**EXERCISE PROMPT**
How many lines in the listing below contain the word "Enable"? Give only the number.

**DATASET**
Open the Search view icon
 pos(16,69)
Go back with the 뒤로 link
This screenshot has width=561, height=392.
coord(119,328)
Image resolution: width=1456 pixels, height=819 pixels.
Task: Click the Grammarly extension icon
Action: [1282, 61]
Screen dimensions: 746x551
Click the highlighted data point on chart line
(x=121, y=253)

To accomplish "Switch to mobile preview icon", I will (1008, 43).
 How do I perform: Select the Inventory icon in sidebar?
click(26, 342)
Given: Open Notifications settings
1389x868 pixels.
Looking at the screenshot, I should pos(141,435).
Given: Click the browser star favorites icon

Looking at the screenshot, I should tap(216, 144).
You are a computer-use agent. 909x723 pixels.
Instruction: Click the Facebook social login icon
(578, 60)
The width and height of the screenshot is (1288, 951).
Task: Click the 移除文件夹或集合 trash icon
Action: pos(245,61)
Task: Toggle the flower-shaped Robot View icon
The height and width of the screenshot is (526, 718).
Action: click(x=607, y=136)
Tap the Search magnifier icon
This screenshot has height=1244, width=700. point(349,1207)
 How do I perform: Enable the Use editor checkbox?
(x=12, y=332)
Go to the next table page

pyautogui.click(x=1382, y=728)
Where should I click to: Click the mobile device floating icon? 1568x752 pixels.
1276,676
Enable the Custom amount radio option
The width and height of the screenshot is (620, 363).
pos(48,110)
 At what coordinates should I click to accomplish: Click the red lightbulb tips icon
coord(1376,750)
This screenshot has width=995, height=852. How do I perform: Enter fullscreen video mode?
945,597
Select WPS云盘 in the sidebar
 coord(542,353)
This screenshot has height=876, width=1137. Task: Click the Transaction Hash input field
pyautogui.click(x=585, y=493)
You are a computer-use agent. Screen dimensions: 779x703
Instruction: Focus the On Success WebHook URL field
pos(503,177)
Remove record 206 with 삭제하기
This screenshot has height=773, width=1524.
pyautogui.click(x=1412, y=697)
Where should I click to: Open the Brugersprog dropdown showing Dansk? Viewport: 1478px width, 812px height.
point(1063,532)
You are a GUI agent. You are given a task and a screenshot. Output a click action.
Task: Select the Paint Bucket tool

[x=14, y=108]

**THE ANSWER**
2